Uladzimir Ivanavich Karyzna (Уладзімір Іванавіч Карызна, Владимир Иванович Каризна; 25 May 1938 – 5 March 2026) was a Belarusian poet. He co-wrote the lyrics of the current national anthem of Belarus, My Belarusy.

==Background==
Karyzna was born in Zakruzhka, Minsk District on 25 May 1938. He finished the Belarusian State University in the name of Vladimir Lenin (1961), and worked as a teacher of the Belarusian and Russian languages and literature in a village school in Opsa, Braslaw District of the Vitsebsk Region. During this time, Karyzna headed literary association in the regional newspaper Braslaw star.
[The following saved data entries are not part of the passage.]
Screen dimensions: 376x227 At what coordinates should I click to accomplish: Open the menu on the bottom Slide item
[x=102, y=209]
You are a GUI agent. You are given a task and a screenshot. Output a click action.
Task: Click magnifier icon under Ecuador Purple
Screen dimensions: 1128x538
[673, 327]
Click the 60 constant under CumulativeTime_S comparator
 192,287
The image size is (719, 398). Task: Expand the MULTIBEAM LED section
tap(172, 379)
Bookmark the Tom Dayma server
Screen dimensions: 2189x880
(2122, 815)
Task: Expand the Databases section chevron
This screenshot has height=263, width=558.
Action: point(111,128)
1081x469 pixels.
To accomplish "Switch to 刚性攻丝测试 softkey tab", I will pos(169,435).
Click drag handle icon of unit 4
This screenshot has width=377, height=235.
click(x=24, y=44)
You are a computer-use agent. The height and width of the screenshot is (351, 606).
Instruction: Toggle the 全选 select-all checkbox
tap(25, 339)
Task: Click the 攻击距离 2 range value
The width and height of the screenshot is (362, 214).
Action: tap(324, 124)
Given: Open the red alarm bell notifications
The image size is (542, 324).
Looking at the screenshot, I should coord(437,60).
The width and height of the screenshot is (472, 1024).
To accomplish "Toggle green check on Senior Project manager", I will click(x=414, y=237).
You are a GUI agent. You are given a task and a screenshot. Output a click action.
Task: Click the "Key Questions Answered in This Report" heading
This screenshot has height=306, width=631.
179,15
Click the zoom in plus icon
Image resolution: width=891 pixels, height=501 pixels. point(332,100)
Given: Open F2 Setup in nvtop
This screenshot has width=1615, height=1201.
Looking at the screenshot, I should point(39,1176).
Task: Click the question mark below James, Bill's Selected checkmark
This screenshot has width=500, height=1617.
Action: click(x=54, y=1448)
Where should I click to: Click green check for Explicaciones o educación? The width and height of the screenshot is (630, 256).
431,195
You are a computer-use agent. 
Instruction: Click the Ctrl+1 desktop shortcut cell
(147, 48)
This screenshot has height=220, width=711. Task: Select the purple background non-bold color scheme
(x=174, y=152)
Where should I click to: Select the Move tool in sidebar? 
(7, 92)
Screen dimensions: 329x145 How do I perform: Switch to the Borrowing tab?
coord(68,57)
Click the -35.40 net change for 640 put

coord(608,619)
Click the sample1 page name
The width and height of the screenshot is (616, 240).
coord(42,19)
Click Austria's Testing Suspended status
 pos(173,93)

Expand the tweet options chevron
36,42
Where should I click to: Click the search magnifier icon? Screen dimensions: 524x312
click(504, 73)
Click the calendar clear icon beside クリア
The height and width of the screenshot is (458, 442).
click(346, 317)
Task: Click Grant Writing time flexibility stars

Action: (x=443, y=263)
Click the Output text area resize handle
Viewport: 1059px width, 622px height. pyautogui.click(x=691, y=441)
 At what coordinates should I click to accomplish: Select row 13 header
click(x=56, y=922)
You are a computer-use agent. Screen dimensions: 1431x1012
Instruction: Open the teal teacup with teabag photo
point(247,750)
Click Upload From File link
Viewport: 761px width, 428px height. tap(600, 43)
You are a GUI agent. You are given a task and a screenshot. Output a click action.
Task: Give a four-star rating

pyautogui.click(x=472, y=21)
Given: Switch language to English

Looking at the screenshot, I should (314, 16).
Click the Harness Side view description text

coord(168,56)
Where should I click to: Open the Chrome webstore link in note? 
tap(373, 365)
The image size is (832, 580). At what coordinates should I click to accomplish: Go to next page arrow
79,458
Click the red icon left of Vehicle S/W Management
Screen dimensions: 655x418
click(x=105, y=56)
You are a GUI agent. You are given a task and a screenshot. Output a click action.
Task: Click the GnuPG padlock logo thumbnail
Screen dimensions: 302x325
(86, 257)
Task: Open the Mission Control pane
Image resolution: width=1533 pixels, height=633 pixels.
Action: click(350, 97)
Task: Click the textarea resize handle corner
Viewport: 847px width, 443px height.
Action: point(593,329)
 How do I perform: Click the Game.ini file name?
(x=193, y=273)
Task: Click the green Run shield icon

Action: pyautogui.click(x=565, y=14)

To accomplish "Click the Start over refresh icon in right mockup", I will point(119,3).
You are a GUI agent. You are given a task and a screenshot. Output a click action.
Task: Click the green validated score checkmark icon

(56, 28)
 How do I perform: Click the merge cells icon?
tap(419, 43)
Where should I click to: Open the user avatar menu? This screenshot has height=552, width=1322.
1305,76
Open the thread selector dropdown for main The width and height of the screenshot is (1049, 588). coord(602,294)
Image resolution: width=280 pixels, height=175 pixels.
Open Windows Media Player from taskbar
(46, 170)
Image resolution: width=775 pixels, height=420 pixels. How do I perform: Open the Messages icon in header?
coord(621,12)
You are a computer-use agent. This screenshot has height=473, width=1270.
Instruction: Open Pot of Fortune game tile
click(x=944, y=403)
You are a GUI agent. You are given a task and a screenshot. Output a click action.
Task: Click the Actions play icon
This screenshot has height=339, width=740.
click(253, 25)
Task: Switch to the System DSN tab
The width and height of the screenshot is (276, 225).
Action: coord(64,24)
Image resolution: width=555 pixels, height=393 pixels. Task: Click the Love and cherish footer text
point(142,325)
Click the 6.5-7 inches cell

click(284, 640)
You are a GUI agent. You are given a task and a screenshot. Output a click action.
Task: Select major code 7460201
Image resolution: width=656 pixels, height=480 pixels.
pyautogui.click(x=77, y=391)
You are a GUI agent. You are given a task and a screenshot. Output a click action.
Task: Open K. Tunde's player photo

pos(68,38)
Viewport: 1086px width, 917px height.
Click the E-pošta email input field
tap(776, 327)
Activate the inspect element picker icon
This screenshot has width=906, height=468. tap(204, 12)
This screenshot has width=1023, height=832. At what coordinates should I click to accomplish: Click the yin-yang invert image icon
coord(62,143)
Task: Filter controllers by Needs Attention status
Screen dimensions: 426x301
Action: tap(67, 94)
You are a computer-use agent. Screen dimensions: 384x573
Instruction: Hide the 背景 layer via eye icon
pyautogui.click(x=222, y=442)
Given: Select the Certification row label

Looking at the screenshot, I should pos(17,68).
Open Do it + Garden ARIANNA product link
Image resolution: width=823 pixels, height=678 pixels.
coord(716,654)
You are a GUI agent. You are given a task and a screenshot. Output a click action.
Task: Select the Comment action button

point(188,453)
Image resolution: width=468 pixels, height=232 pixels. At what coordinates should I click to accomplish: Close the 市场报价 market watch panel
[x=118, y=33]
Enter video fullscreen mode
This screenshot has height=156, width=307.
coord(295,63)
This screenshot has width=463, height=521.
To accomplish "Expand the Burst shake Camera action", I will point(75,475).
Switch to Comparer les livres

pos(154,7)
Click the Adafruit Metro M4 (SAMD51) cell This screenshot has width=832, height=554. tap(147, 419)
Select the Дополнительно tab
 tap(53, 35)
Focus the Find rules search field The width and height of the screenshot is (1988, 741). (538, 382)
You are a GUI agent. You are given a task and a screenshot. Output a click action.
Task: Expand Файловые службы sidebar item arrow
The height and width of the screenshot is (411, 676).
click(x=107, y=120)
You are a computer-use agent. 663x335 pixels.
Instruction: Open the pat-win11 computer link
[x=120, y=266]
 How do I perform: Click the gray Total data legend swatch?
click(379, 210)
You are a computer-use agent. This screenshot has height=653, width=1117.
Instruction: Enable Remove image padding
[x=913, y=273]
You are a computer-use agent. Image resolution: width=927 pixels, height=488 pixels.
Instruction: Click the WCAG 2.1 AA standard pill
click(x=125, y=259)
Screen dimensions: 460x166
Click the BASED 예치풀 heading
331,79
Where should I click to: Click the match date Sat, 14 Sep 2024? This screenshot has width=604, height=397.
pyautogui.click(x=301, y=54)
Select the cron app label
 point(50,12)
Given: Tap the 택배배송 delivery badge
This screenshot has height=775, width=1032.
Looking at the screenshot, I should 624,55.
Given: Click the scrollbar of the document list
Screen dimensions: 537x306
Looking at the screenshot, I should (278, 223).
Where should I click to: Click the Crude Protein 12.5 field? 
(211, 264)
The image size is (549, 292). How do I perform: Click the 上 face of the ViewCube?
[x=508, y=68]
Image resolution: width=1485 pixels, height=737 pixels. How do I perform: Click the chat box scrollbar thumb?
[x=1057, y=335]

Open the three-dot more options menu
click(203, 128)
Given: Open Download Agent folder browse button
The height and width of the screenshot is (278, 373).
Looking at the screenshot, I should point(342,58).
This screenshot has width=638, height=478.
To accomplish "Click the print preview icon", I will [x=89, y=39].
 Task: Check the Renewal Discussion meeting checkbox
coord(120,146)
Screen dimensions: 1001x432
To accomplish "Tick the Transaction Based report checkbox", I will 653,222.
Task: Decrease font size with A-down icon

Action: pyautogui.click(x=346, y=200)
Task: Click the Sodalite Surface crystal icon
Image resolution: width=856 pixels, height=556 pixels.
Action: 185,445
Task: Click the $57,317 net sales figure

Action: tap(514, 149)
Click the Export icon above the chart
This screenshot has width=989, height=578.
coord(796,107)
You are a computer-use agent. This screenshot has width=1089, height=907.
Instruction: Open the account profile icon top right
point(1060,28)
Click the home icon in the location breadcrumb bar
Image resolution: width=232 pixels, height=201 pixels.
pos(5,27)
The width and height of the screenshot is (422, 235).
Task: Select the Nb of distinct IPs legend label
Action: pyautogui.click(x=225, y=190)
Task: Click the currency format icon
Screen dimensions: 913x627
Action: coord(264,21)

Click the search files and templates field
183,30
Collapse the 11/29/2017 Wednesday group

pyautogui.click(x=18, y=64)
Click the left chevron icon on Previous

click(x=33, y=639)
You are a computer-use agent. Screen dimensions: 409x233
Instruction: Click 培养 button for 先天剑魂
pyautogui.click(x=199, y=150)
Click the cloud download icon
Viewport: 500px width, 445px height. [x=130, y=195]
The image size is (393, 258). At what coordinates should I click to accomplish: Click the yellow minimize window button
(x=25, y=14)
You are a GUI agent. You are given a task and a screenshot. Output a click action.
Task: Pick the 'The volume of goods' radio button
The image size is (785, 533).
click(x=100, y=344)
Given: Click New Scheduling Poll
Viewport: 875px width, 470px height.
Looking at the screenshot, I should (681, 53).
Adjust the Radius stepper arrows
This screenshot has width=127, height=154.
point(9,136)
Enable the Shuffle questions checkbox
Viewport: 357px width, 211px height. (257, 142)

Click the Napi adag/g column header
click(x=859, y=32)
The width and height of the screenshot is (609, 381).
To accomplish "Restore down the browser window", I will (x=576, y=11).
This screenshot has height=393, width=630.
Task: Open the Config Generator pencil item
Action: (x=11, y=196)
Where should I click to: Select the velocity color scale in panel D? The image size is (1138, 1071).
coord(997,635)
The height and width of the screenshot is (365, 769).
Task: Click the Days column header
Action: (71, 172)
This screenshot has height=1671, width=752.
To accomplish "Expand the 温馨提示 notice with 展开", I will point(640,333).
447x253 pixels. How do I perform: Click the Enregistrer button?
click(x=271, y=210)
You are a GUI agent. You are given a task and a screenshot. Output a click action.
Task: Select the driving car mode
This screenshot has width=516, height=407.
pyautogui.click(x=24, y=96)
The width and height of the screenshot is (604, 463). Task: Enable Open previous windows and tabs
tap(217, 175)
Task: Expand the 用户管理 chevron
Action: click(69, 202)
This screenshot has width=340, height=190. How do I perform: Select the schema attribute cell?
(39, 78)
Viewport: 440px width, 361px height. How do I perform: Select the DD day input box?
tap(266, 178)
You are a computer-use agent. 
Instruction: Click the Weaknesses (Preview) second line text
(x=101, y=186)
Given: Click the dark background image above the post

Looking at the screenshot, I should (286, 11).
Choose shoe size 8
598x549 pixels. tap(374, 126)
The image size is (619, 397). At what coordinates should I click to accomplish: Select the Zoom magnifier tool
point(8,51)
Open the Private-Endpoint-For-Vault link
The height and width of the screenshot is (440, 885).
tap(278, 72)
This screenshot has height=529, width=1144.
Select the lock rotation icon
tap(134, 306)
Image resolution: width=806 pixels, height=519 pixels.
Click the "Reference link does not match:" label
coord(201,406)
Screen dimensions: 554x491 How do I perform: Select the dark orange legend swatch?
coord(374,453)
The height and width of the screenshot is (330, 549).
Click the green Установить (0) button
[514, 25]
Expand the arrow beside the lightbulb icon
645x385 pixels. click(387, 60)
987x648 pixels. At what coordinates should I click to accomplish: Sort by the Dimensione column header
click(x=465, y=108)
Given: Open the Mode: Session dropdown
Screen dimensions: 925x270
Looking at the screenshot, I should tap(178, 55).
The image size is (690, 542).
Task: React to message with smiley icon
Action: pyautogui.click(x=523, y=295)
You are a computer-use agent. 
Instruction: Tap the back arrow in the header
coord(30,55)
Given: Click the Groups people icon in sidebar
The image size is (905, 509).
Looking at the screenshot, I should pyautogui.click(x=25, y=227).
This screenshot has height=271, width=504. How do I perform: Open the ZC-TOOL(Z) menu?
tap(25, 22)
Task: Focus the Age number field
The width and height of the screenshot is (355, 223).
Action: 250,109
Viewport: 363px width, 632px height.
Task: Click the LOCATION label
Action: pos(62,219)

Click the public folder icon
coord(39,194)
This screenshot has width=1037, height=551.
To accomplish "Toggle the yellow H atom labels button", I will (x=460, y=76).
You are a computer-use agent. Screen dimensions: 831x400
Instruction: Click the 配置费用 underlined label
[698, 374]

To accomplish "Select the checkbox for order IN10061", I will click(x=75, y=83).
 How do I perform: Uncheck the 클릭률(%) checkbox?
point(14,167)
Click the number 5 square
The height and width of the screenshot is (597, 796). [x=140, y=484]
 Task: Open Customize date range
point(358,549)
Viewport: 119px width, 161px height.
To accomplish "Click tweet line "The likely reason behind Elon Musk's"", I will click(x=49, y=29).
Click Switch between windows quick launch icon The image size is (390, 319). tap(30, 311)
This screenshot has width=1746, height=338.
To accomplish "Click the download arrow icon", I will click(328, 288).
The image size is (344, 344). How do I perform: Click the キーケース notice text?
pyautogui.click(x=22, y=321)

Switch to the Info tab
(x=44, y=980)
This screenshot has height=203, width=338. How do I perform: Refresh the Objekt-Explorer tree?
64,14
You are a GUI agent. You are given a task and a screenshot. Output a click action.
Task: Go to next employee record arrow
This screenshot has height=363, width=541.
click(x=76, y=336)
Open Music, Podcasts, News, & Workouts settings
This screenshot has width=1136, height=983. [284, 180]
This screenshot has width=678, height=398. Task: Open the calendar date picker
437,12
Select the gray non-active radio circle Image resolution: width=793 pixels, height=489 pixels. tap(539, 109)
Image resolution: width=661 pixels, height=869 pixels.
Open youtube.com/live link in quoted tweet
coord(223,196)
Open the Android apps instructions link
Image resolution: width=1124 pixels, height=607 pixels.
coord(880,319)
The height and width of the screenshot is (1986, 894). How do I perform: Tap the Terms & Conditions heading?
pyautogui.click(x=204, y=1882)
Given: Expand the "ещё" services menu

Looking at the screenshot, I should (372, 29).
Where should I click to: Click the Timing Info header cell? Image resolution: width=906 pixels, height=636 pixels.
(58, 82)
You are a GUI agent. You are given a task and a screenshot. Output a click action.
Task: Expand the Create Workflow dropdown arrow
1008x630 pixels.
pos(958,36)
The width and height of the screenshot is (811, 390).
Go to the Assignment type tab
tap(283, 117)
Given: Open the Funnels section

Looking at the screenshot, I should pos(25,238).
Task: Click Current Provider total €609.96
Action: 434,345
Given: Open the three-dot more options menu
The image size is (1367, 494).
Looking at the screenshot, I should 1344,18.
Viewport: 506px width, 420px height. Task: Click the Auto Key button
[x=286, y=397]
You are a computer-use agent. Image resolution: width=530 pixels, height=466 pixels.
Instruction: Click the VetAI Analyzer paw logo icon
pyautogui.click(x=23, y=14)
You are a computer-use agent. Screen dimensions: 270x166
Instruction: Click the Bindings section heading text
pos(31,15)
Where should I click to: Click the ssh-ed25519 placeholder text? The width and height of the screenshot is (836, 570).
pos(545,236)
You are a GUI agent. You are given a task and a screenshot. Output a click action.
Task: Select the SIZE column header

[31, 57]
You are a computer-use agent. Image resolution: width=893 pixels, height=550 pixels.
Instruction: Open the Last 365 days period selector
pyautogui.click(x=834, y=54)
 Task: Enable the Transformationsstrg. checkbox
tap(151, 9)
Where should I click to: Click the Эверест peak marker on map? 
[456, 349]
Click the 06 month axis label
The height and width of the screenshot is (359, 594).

In 1967, he became an employee of Republican radio, where he worked for 13 years as an editor, senior editor, and in the head division of Belarusian music. He was an editor of the division of knowledge and arts in the magazine Polimya (1980–1981), senior editor, head of the editing of the edition Youth (1981–2001), and deputy of the main editor in the edition Well (2002).

Karyzna died in Minsk on 5 March 2026, at the age of 87.

==Works and activity==
Karyzna was the author of more than 200 songs, written in sponsorship with well-known Belarusian composers. He is the author of the hymn of Nesvizh and co-wrote the lyrics of the Belarusian national anthem. Karyzna was a member of the Union of Writers of Belarus, the commission of support to youth, the commission of state prizes, a judge of the competition energetica, a judge of the Republican Youth Singing competition, a representative of the commission for prizes for trade unions, and a delegate of the 3rd National Assembly of the Republic of Belarus.

==Awards==
Karyzna was a laureate of the state prize of the Republic of Belarus (1996), the prize of trade unions of the Belarusian SSR (1991). He was awarded the Certificate of the Supreme Soviet of the BSSR, the Certificate of the Supreme Soviet of the Lithuanian SSR, and the Order of Francysk Skaryna.